The fact that these locations are frequently described in religious terms is no coincidence: the Southbank skate-park may not hold quite the same cultural importance as the real Mecca, but this comparison gives some indication as to how skaters feel about it. The comments added by those signing the petition are littered with references to the Southbank as a “temple” or a “shrine to UK skateboarding”, as well as stories of what are effectively pilgrimages from all over the world to experience the aura of the under-croft.

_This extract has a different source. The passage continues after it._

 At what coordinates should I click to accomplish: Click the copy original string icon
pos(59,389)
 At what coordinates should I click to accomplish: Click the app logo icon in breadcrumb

The most unusual facet of the ‘temples’ of skateboarding though, is that they frequently begin life as leftover urban spaces; skating is one of only a handful of cultures that forms such strong, quasi-religious attachments to discovered rather than purpose-built spaces. A large part of skating culture is the ethos of creative adaptation: skaters have to adapt their tricks and ‘lines’ to the space. If the opposite is true, and the space is designed to suit certain tricks and lines, it can sometimes feel like the challenge is missing. This is supported by Andrew Norton’s statement on the 99% Invisible show that “part of me thinks these designated places to skateboard kind of miss the point. It’s like running a marathon on a treadmill.”
Clearly this is not simply a case of finding an empty space for skaters to inhabit on the southern bank of the Thames. For skating culture, the Queen Elizabeth Hall under-croft would take many years to replace, and success in the new location is by no means guaranteed in the first place.
To their credit, the people behind the new Southbank Centre are not ogres who wish to be rid of the skateboarders entirely. They have offered a space as close as possible, and in a strange way seem to have some understanding of what makes the under-croft special: a statement lauds the fact that the new location is “a found, urban space, not purpose built” (whether an ‘officially approved found space’ would satisfy the needs of skaters is, as far as I am aware, an issue without precedent). But this does not mean that they are able to satisfy all the needs of the skating community.
To achieve the goal of both redeveloping the Southbank Centre and protecting skaters’ rights, the solution cannot be to move the skaters. Rather, the design needs to be adjusted so that the under-croft is no longer “pivotal” to the success of the scheme. After all, is it easier to alter an as-yet-unrealized design, or to manipulate decades of social and cultural history?